Among the things required to go beyond LLMs are the various tools that have emerged in the past couple of years, Shoham said. Elements such as function calls let an LLM hand off a task to another kind of software specifically built for a particular task.
“If you want to do addition, language models do addition, but they do it terribly,” Shoham said. “Hewlett-Packard gave us a calculator in 1970, why reinvent that wheel? That’s an example of a tool.”
Using LLMs with tools is broadly grouped by Shoham and others under the rubric “compound AI systems”. With the help of data management company Databricks, Shoham recently organized a workshop on prospects for building such systems.
An example of using such tools is presenting LLMs with the “semantic structure” of table-based data, Shoham said. “Now, you get to close to a hundred percent accuracy” from the LLM, he said, “and this you wouldn’t get if you just used a language model without additional stuff.
Beyond tools, Shoham advocates for scientific exploration of other directions outside the pure deep-learning approach that has dominated AI for over a decade. “You won’t get robust reasoning just by back-prop and hoping for the best,” Shoham said, referring to back-propagation, the learning rule by which most of today’s AI is trained.

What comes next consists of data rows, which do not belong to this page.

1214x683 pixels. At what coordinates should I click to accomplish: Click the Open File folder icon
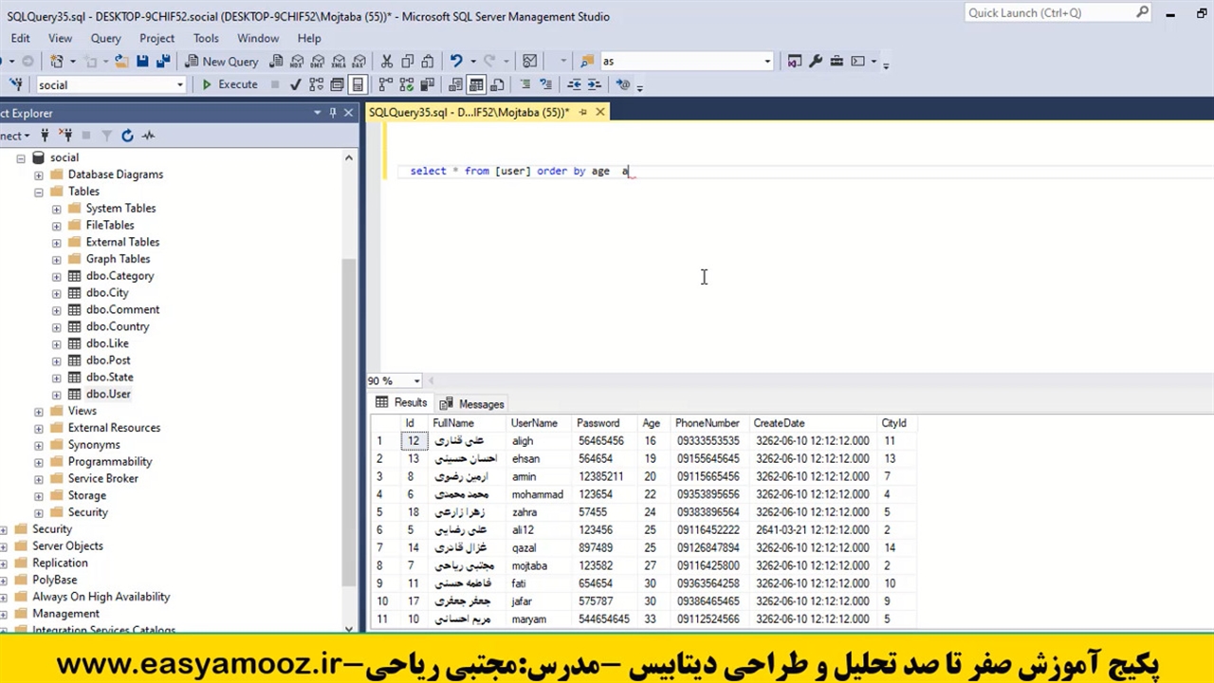click(x=121, y=61)
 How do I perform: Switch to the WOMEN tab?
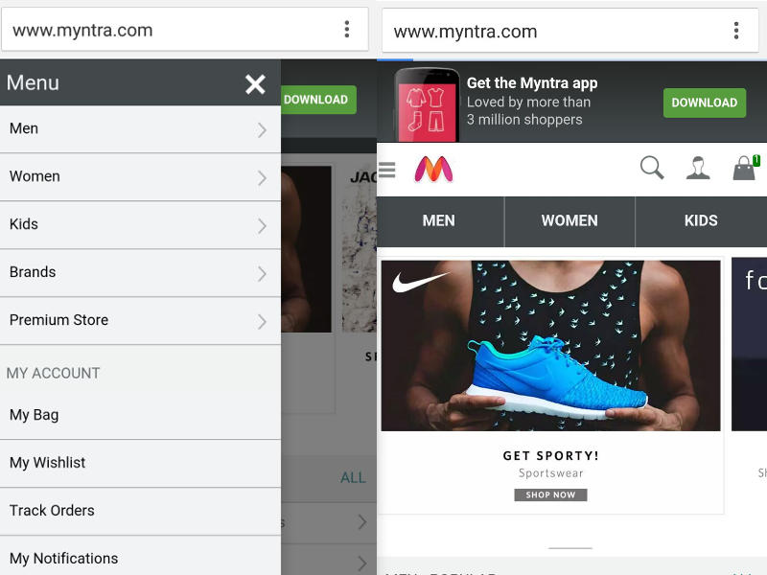(569, 221)
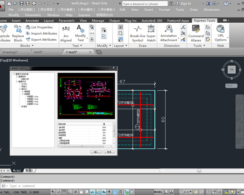Viewport: 244px width, 195px height.
Task: Click the Import Attributes icon
Action: 28,33
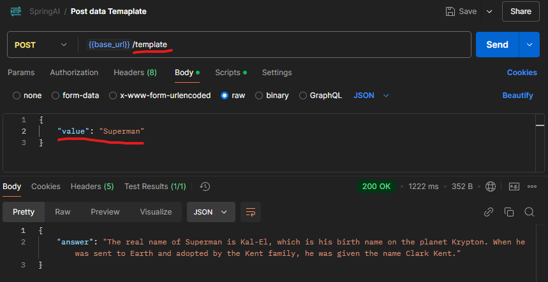Screen dimensions: 548x282
Task: Click the Save icon in the header
Action: (x=450, y=11)
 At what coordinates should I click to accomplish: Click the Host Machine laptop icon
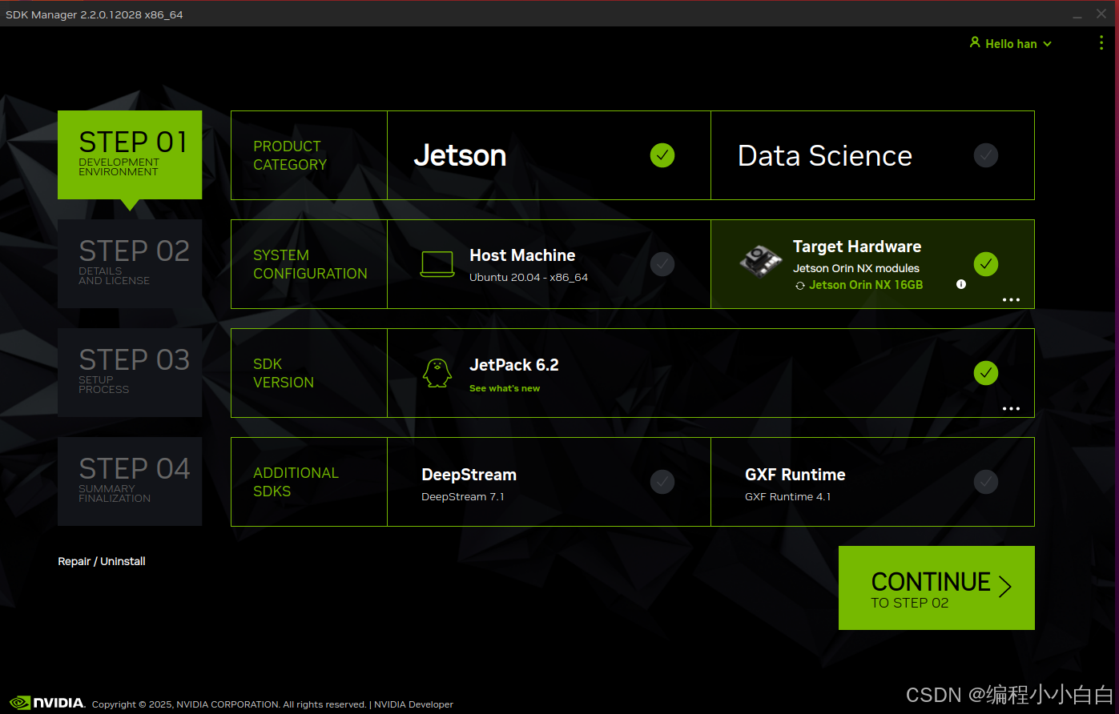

Shoham was careful to avoid discussing the next product initiatives, but he hinted that what may be needed is represented – at least philosophically – in a system he and colleagues introduced in 2022 called an MRKL (Modular Reasoning, Knowledge, and Language) System.
The paper describes the MRKL system as being both “Neural, including the general-purpose huge language model as well as other smaller, specialized LMs,” and also, “Symbolic, for example, a math calculator, a currency converter or an API call to a database.”
That breadth is a neuro-symbolic approach to AI. In that way, Shoham is in accord with some prominent thinkers who have concerns about the dominance of Gen AI. Frequent AI critic Gary Marcus, for example, has said that AI will never reach human-level intelligence without a symbol-manipulation capability.
MRKL has been implemented as a program called Jurassic-X, which the startup has tested with its partners.
An MRKL system should be able to use the LLM to parse problems that involve tricky phrasing, such as, “99 bottles of beer on the wall. One fell down. How many bottles of beer are on the wall?” The actual arithmetic is handled by a second neural net with access to arithmetic logic, using the arguments extracted from the text by the first model.
A “router” between the two has the difficult task of choosing which things to extract from the text parsed by the LLM and choosing which “module” to pass the results to in order to perform the logic.
That work means that “there is no free lunch, but that lunch is in many cases affordable,” Shoham’s team wrote.
From a product and business standpoint, “we’d like to, on a continued basis, provide additional functionalities for people to build stuff,” Shoham said.
The important point is that a system like MRKL does not need to do everything to be practical, he said. “If you’re trying to build the universal LLM that understands math problems and how to generate pictures of donkeys on the moon, and how to write poems, and do all of that, that can be expensive,” he observed. “But 80% of the data in the enterprise is text – you have tables, you have graphs, but donkeys on the moon aren’t that important in the enterprise.”
Given Shoham’s skepticism about LLMs on their own, is there a danger that today’s Gen AI could prompt what’s referred to as an AI winter (a sudden collapse in activity, as interest and funding dry up entirely)?
“It’s a valid question, and I don’t really know the answer,” he said. “I think it’s different this time around in that, back in the 1980s,” during the last AI winter, “not enough value had been created by AI to make up for the unfounded hype. There’s clearly now some unfounded hype, but my sense is that enough value has been created to see us through it.”